__TEXT SECTION__:
On another occasion someone heard loud cussing going on near Pulser's farm, and asked someone else about it. The other someone said that is Pulser working his mules - he has them so spoiled that you have to cuss them to whoa. Not only was he cussing, but he did it loudly for several days. At next revival someone took him to task for his language. He said "Yes friends, I was plowing with a root-cutting plow a new-cleared patch on the ridge. I lost my religion at the mules. I knew when I lost it - it cracked like thunder and went into a hollow stump. I knew it was no good to try to get it back while I was plowing. When I got done plowing I got down on my knees at the hollow stump and prayed, and I got my religion back. It came back with a clap of thunder, just like I lost it."

A root-cutting plow is a regular turn plow with an iron knife blade welded (forged on by a blacksmith) to the front of the moldboard. When you hit a root the front of the plow tended to tip down and raise the handles.

This yanked your arms off, and most people would work forward with the plow handles under their arms. This was okay for small roots, but large roots tended to throw you over the top of the plow, in the worst case almost onto the back of the mules.

After a few hours of this, you ended up with bruised ribs and a foul disposition. Dad reckoned as how that plowing with a root-cutting plow would make anybody lose their religion.

__STUDY QUESTIONS__:
**1)** Please update the root-cutting plow story by writing out everything from "A root-cutting plow is" down to "of the mules.", changing "handles" to "grips".
**2)** Extend the story about the root-cutting plow past its final sentence.

__DATASET EXTRACT__:
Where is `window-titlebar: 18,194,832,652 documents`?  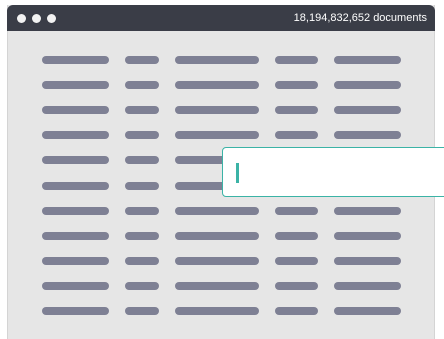
window-titlebar: 18,194,832,652 documents is located at coordinates (221, 18).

__WRITTEN RESPONSES__:
**1)**
A root-cutting plow is a regular turn plow with an iron knife blade welded (forged on by a blacksmith) to the front of the moldboard. When you hit a root the front of the plow tended to tip down and raise the grips.

This yanked your arms off, and most people would work forward with the plow grips under their arms. This was okay for small roots, but large roots tended to throw you over the top of the plow, in the worst case almost onto the back of the mules.

**2)**
MILLER JACK'S GRIST MILL

Jack Starcher (Miller Jack) had a grist mill at Cremo, about two miles down the creek from the Red School. The grist mill was originally powered by a water wheel, and Miller Jack converted it to be powered by a Model A Ford engine.

One day in the middle of the winter when it was blue cold, too cold to do any farm work, Pulser threw a sack of corn over his mule and rode to Miller Jack's to get the corn ground to meal. The mill was a big old building and did not have a bit of heat.

Miller Jack had knocked some holes in a 55 gallon drum and was trying to get green wood slabs from his sawmill to burn. The fuel line to the Model A kept freezing. Miller Jack would get out a blow torch and thaw it out, grind a little bit, and then the fuel line would freeze again.

Pulser was stomping around back and forth trying to keep from freezing. Finally he became very disgusted and said "Miller Jack, I have an old rooster that can eat the corn faster than you can grind it."

Miller Jack, who was also very frustrated, said "Well Pulser, he couldn't do it for long." Pulser responded "Well he could, by God, 'til he starved to death!"

DOGGIE ALLEN'S STORY

Doggie Allen told me a funny story. He had gone to a neighbor's house to help them work out their corn. Doggie's friend was plowing with a mule and a double-shovel plow. Doggie and his friend's dad were hoeing. The mule was balking, and finally the friend picked up a rock about as big as your fist and cut-drive at the mule's rump.

The rock bounced off the mule, flew over two rows and hit the boy's dad in the back of his head. The old man reared up, shook his fist, and said "Son, a little bit of that is a damn plenty!"

More to follow ...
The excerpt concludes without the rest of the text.